Evolving Hierarchical Memory-Prediction Machines in Multi-Task
Reinforcement Learning
- URL: http://arxiv.org/abs/2106.12659v1
- Date: Wed, 23 Jun 2021 21:34:32 GMT
- Title: Evolving Hierarchical Memory-Prediction Machines in Multi-Task
Reinforcement Learning
- Authors: Stephen Kelly, Tatiana Voegerl, Wolfgang Banzhaf, Cedric Gondro
- Abstract summary: Behavioural agents must generalize across a variety of environments and objectives over time.
We use genetic programming to evolve highly-generalized agents capable of operating in six unique environments from the control literature.
We show that emergent hierarchical structure in the evolving programs leads to multi-task agents that succeed by performing a temporal decomposition and encoding of the problem environments in memory.

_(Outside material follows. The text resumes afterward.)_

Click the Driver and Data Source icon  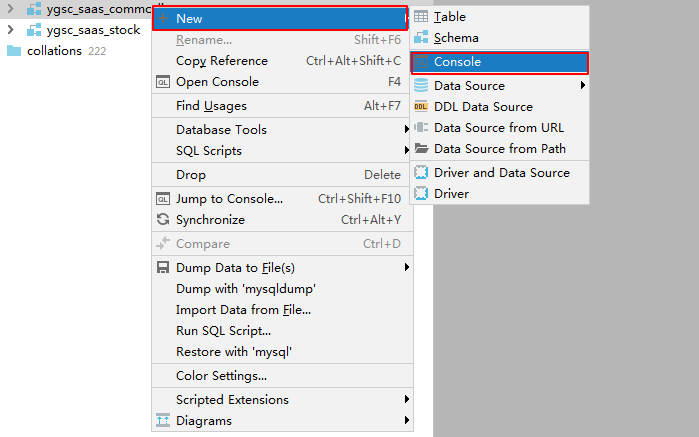point(421,173)
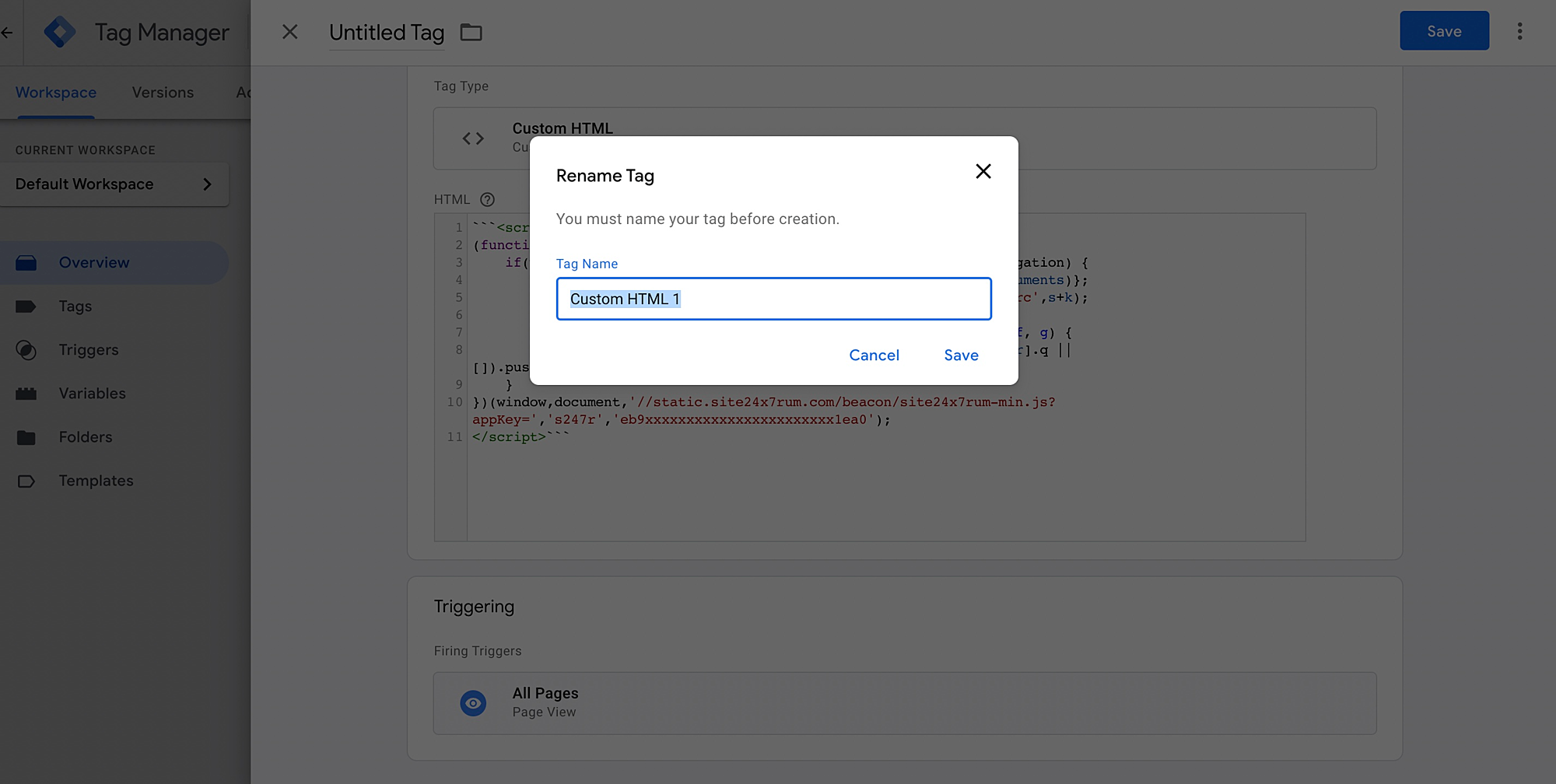This screenshot has width=1556, height=784.
Task: Click the Tag Name input field
Action: [773, 299]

- Score: 4.030910640265943
- License: http://creativecommons.org/licenses/by-nc-sa/4.0/
- Abstract: A fundamental aspect of behaviour is the ability to encode salient features
of experience in memory and use these memories, in combination with current
sensory information, to predict the best action for each situation such that
long-term objectives are maximized. The world is highly dynamic, and
behavioural agents must generalize across a variety of environments and
objectives over time. This scenario can be modeled as a partially-observable
multi-task reinforcement learning problem. We use genetic programming to evolve
highly-generalized agents capable of operating in six unique environments from
the control literature, including OpenAI's entire Classic Control suite. This
requires the agent to support discrete and continuous actions simultaneously.
No task-identification sensor inputs are provided, thus agents must identify
tasks from the dynamics of state variables alone and define control policies
for each task. We show that emergent hierarchical structure in the evolving
programs leads to multi-task agents that succeed by performing a temporal
decomposition and encoding of the problem environments in memory. The resulting
agents are competitive with task-specific agents in all six environments.
Furthermore, the hierarchical structure of programs allows for dynamic run-time
complexity, which results in relatively efficient operation.